Payung ini melambangkan unsur kasundaan yang menggambarkan keberagaman di dalam satu naungan.
Naungan itu adalah Bhineka Tunggal Ika.
Tepat di depan pintu masuk, ada hiolo besar untuk menancapkan dupa yang dibakar.
Baru memasuki ruangan, terlihat altar dengan deretan patung para dewa, termasuk Pan Kho.
Dewa Pan Kho sengaja diletakkan di tengah dan paling atas karena merupakan tuan rumah dan menjadi dewa tertinggi di klenteng ini.
Di dalam klenteng, ada payung bersusun 3 yang melambangkan segala skema manusia, menginjak bumi, menjunjung langit Tuhan yang maha Esa.
Di sisi kanan, terdapat sebuah patung Dewi Kwan Im yang mewakili kepercayaan agama Budha.
Sedangkan di sisi kiri, ada sebuah batu besar khas peninggalan Megalitikum yang diselimuti kain hijau.
Ketika Pajajaran berdiri, batu ini dijadikan monolit yang menjadi titik awal orang Tionghoa mendirikan tempat beribadah.
Artefak itu dipercaya sebagai petilasan Embah Raden Mangun Jaya.
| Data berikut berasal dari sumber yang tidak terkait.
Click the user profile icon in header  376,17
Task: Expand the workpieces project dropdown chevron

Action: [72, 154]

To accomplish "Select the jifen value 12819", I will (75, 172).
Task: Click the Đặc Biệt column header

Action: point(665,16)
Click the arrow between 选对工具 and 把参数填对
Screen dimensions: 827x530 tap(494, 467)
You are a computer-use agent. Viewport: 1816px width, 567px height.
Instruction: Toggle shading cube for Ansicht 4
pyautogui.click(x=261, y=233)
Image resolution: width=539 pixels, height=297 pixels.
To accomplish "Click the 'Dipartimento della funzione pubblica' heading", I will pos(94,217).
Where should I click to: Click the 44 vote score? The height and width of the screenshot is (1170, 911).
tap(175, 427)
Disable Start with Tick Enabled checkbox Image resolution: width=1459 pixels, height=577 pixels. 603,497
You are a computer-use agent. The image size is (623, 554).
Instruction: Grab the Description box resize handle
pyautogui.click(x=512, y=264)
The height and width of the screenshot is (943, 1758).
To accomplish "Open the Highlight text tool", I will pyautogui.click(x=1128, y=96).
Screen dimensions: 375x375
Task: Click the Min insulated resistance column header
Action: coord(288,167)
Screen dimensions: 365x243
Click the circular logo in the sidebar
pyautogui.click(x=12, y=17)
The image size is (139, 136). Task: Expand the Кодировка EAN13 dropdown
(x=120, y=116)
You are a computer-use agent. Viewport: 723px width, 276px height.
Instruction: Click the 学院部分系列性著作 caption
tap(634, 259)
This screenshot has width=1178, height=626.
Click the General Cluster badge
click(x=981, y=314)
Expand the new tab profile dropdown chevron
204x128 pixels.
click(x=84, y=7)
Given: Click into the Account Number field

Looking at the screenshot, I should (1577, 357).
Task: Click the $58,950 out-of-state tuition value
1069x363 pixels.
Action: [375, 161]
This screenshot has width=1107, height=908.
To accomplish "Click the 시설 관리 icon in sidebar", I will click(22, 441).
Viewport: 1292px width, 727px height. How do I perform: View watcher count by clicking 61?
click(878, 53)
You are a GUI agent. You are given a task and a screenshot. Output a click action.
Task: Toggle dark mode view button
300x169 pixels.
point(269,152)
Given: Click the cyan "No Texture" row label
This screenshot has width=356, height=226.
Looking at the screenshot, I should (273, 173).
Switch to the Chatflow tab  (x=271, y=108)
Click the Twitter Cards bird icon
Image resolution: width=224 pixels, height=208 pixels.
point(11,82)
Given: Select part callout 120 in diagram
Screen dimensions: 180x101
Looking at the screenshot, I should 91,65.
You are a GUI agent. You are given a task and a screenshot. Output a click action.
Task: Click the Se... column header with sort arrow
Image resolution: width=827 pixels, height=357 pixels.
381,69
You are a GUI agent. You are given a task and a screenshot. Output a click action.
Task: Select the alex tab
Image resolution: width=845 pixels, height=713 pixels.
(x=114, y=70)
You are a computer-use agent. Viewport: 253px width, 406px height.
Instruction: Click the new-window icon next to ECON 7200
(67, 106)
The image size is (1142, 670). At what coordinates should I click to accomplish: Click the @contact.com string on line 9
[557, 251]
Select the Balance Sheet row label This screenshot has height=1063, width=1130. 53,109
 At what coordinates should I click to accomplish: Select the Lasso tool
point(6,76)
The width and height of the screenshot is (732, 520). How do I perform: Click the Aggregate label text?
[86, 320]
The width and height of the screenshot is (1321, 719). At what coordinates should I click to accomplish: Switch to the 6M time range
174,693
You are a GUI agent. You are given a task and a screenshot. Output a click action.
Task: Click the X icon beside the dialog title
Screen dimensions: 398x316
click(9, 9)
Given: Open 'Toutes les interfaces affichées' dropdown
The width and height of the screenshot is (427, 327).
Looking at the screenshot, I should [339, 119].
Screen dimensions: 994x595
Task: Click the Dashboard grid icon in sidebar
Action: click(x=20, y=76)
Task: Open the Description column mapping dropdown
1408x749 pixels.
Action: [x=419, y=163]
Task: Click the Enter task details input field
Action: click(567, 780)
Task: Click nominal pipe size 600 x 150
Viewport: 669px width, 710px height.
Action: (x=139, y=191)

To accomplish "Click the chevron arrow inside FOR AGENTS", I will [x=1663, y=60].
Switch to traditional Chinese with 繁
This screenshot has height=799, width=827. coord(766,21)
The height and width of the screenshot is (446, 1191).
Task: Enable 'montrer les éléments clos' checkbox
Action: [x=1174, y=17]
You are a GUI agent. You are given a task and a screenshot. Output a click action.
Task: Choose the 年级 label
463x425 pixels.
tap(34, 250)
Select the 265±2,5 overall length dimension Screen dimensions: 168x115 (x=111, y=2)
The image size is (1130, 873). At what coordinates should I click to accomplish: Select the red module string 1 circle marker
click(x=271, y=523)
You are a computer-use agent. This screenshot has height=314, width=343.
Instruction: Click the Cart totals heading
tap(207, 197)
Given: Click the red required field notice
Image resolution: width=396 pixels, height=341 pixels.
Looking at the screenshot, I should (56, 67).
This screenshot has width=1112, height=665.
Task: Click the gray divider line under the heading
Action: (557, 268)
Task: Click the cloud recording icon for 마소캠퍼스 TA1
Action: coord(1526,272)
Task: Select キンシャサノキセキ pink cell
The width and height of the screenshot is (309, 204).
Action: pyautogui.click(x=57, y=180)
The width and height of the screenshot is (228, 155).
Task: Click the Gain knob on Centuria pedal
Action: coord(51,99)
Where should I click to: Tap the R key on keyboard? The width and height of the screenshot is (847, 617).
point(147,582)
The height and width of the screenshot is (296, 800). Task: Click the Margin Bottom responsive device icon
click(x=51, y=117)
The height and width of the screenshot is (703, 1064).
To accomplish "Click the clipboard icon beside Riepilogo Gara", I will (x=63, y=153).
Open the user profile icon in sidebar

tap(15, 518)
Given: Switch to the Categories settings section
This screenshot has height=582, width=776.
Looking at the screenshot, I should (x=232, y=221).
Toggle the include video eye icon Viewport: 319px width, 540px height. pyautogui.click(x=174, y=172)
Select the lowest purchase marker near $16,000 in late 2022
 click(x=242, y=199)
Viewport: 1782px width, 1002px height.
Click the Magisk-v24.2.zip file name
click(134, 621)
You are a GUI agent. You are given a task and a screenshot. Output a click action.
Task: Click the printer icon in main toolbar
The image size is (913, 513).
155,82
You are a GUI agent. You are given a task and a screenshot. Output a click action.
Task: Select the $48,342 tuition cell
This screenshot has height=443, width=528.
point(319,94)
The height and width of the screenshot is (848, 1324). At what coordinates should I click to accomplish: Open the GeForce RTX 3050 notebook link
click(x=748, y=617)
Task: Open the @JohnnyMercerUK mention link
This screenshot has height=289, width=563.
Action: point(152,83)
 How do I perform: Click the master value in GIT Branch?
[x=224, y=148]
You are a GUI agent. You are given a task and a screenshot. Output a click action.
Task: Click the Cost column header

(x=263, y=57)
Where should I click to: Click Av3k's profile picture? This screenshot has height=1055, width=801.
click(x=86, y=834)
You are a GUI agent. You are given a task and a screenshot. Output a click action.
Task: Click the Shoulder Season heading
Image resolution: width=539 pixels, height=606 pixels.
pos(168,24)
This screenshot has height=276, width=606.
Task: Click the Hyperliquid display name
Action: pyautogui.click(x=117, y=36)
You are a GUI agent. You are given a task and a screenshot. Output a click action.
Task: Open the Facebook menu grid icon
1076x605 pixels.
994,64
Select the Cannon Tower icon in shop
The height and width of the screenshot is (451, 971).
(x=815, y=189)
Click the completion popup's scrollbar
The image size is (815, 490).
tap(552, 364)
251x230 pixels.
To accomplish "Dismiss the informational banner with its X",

Masuk lebih dalam ke bagian belakang klenteng, terdapat ruang yang dipakai umat Muslim untuk berziarah.
Sebab di dalam ruangan tersebut ada dua batu besar yang diyakini sebagai tempat petilasan dua tokoh penyebar agama Islam.
Mereka adalah Raden Sake putra Sultan Ageng Tirtayasa dari Banten dan Uyut Gebok salah satu petinggi dari kerajaan Padjajaran.
Selain sebagai tempat berziarah, ruangan ini juga difungsikan sebagai mushala.
Setiap malam Jumat umat muslim ke sini untuk pengajian.